One even named him as a possible Minister for Justice and Attorney General based on his legal career, which includes prosecuting genocide cases at the United Nations International Criminal Tribune for Rwanda and work on the Canadian Human Rights Commission.
But given the wealth of talent Trudeau could pick from to form his cabinet, it was inevitable that many eligible Liberal MPs would be left out. Virani was one of them.
“It is important that we get the refugee and immigration file right.”
“I am happy, honoured and privileged to be appointed as parliament secretary in a field I would 100 per cent want to be involved in given my background,” says Virani in a phone interview with New Canadian Media. “It is important that we get the refugee and immigration file right.”
Paying it forward
The background he is referring to was not just his work and education. It includes the lived experience of his family that began at a Montreal YMCA in 1972 on a cold October day.
Virani, who was only 10 months old then, and sister Shakufe, older by three years, came with their parents Sul and Lou as refugees ordered to leave Uganda with little notice by dictator Idi Amin.

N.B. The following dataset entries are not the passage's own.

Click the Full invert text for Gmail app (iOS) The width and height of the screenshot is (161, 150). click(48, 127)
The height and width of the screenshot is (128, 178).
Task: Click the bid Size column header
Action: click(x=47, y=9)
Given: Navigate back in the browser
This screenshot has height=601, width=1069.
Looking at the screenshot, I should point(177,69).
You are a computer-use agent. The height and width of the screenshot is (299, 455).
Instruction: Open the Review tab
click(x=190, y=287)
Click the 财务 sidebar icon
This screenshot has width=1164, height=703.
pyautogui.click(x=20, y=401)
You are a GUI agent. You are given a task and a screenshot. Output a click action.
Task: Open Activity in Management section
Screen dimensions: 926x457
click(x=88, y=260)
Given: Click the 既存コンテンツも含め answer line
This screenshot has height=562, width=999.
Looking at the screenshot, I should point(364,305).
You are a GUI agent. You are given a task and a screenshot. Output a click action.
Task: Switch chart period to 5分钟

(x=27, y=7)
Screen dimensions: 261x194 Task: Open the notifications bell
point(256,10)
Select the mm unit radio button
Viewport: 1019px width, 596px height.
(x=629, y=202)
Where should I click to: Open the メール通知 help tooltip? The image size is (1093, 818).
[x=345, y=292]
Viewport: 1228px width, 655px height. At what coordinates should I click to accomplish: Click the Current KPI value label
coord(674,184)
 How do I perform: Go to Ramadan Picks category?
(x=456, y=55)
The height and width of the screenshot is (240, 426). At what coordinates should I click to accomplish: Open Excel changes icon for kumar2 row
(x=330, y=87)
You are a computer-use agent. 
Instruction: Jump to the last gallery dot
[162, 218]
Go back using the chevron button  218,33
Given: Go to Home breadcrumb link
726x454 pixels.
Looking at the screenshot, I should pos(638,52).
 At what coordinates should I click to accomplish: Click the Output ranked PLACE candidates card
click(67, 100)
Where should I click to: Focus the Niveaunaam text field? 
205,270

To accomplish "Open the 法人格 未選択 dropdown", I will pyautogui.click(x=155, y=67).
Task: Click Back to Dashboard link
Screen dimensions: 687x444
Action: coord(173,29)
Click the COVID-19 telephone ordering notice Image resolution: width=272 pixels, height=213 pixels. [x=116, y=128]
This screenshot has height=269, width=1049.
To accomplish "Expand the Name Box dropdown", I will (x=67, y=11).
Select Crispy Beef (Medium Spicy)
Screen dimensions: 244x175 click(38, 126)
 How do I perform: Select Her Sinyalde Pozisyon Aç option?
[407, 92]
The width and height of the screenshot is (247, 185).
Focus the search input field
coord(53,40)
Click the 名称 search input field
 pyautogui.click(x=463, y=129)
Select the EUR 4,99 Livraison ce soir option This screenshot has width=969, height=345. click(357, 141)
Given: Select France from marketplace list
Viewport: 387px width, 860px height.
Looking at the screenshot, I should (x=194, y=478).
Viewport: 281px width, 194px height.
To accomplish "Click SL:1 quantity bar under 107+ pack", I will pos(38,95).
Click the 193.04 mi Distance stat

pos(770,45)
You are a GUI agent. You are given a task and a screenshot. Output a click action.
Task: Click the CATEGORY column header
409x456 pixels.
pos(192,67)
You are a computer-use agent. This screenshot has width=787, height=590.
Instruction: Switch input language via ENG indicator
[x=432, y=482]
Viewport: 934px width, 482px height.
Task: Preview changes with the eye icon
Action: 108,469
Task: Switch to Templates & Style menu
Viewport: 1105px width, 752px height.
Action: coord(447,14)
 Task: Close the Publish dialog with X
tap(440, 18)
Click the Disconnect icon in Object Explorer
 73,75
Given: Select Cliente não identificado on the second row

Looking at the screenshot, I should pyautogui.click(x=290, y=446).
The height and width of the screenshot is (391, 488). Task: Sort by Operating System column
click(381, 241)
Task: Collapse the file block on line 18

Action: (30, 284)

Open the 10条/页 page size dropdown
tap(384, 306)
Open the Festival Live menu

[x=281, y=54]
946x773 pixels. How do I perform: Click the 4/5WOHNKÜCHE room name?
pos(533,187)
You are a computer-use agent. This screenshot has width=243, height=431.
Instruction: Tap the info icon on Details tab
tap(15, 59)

Because of the friendship between the Aga Khan and then Prime Minister Pierre Trudeau, the Liberal government of the day accepted 7,000 of his Ismaili Muslim followers into Canada. It marked the first such refugee arrival from a non-European country.
“My parents recall their dangerous 40-odd kilometre drive to the airport from Kampala city. They were allowed to board the plane with only two suitcases and were told the rest of their baggage would follow them later,” Virani shares. “But they never showed up.”
“At a time when they were full of trepidation, Canada stepped up to the plate.”
However, Canadian immigration officials showed up on-board the aircraft en route to process their papers and generally help them.
“By the time they landed, my mother already had two job offers and was persuaded to opt for Montreal over Edmonton as the Quebec city was more cosmopolitan then and hence a better place for newcomers.
“All this meant a lot to my parents,” Virani adds. “At a time when they were full of trepidation, Canada stepped up to the plate.”
It is this display of generosity shown to his family and himself that he seems keen to pay forward.
Creating change from within
So what prompted him to get into politics despite all the cynicism that surrounds it?
“Justin Trudeau on the positive side and Stephen Harper on the negative side,” states Virani. “I felt disenfranchised for the past nine years. And early on I had realized that it was easier to bring change from within the government than from outside.”
“I felt disenfranchised for the past nine years.”
That realization came to him after the loops he went through to secure permanent annual funding for the South Asian Legal Clinic of Ontario that he co-founded and on whose board he served as a director for nearly eight years.
On some of the negativity generated by the current operation to bring in Syrian refugees, Virani feels the positive comments make up for it.
“The overall response of Canadians has been much more comforting. But that doesn’t mean we would ignore legitimate criticism.”
He dismisses the notion that Canada need not do anything for the refugees, as it had no role in creating the crisis.
“We are signatory to various human rights conventions and we have a duty as a global citizen.”
Virani also takes comfort from the way the world is again looking up to Canada when it comes to humanitarian relief.
He says the Office of the United Nations High Commissioner for Refugees (UNHCR), the UN refugee agency, is seeking Canada’s advice on refugee integration. The agency has said that the Canadian programs are a practical expression of support and wants other countries to do similarly.
Germany, the current leader in accepting Syrian refugees, is constantly looking to learn from Canada on refugee integration, says Virani, despite Chancellor Angela Merkel’s rather dim view about multiculturalism.
And amid the constant anti-immigrant rhetoric south of the border, Canada has been steadfast in going the “whole nine yards” in presenting opportunities for newcomers to succeed, he explains.
“We may not be perfect, but we get it right most times.”
A lot like his mother mistakenly referring to cranberry sauce as “red jam” at her first turkey dinner.
Ranjit is a Toronto-based writer with interest in Canadian civic affairs, immigration, the environment and motoring. Maytree and Al Jazzera English alumnus.